The majority of graduating students from Saranac Lake High School attend an institution of higher education. Approximately one-half of each graduating class continues on to a four-year college or university. Recently, students have matriculated to institutions such as Amherst College, the California Institute of Technology, Columbia University, Cornell University, Hamilton College, Harvard University, Oberlin College, and many other highly regarded colleges and universities. About one-half of the students continuing their education from Saranac Lake High School attend a State University of New York (SUNY) institution, such as SUNY Plattsburgh and SUNY Albany. High school seniors that have shown particular academic excellence are accepted into SUNY Plattsburgh and SUNY North Country Community College with free tuition.

==History==
Saranac Lake's first schools date to 1838. In 1870, a new school was built in the center of the village. In 1890, the first high school was built, and was dedicated by U.S. President Benjamin Harrison. In 1924, a new school was built on Petrova Avenue that housed grades 1 through 12. The Petrova School was dedicated in February 1925. Then in 1968 and 1969 the present building was erected; the former school became an elementary and middle school. Classes were first held in the current school on December 1, 1969 following the Thanksgiving holiday break.

== Arts ==
Recently, the Saranac Lake High School has been recognized for its music program (under the direction of Drew Benware and Keith Kogut), with which about one half of the student body participates in. Choral conductor Drew Benware was named a national semifinalist as a Grammy Award music educator in 2017. Additionally, a number of students have participated in the NYSSMA and NAFME Conference All-State and All-Eastern music festivals for both instrumental and vocal music.

== Athletics ==
The school colors are red and white, and the school's sports teams have been called the Red Storm since 2001. Sports include Football, Soccer, Cross Country, Basketball, Ice Hockey, Basketball, Downhill Skiing, Cross Country Skiing, Volleyball, Lacrosse, Baseball, Softball, Track and Golf.

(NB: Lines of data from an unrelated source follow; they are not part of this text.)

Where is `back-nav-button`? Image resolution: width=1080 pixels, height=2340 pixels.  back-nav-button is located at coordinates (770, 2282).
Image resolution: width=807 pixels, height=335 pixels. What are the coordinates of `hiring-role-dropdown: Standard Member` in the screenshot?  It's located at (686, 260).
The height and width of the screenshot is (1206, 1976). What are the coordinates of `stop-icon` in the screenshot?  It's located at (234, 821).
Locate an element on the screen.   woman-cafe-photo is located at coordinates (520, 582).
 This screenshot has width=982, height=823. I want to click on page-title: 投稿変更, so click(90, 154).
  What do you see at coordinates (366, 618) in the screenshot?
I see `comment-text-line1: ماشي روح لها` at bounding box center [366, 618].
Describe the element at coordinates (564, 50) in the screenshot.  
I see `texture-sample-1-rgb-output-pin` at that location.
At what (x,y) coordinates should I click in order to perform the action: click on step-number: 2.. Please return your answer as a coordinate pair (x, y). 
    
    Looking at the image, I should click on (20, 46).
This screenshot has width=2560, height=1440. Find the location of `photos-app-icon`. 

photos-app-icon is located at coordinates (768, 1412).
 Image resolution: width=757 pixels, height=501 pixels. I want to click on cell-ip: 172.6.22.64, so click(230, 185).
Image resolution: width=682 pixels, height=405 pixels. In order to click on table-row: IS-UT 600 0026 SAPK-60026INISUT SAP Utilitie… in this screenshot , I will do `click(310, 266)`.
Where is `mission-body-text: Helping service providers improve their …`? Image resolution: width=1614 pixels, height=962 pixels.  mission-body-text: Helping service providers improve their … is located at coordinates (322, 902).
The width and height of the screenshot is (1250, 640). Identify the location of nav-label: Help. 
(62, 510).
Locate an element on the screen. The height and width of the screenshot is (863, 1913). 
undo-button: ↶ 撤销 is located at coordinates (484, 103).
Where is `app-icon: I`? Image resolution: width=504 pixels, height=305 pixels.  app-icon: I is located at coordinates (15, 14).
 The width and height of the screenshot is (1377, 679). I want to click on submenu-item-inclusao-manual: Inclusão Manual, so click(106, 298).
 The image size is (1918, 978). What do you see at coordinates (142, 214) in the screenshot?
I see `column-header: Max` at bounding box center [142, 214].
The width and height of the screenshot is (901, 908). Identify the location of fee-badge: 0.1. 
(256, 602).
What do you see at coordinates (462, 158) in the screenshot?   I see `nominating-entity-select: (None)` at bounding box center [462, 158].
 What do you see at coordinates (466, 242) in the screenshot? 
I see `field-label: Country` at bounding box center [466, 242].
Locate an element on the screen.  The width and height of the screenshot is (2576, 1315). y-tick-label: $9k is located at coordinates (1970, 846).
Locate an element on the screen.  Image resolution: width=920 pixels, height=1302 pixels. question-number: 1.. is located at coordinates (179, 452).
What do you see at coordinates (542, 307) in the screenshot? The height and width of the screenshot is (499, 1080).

SLHS teams have won New York State titles in boys speed skating three times in 1930, 1931, and 1932; boys cross country in 1995 and 2018; and girls alpine skiing in 2008 and 2015. In 1995, the school played against Leroy for the New York State Class C High School Championship in the Carrier Dome in Syracuse. The 2004-2005 Boys Ice Hockey team made it to the New York State Final Four for the first time in school history, defeating Williamsville East High School, the defending State Champions to do so. The Boys Ice Hockey team also made it to the NYS Final Four in 2011–2012.

In 1998 the Saranac Lake football team defeated Voorheesville, at home on Ken Wilson field, to advance to the state Final Four in Kingston, New York where they lost to the eventual state champions Edgemont. In 2008 the Red Storm football team defeated Watervilet to visit Kingston again and play in the state Final Four. They did the same again in 2010 when they defeated Hoosick Falls and went on to play Bronxville.

The Philadelphia Eagles NFL team held training camp at Saranac Lake High School from 1946 to 1948.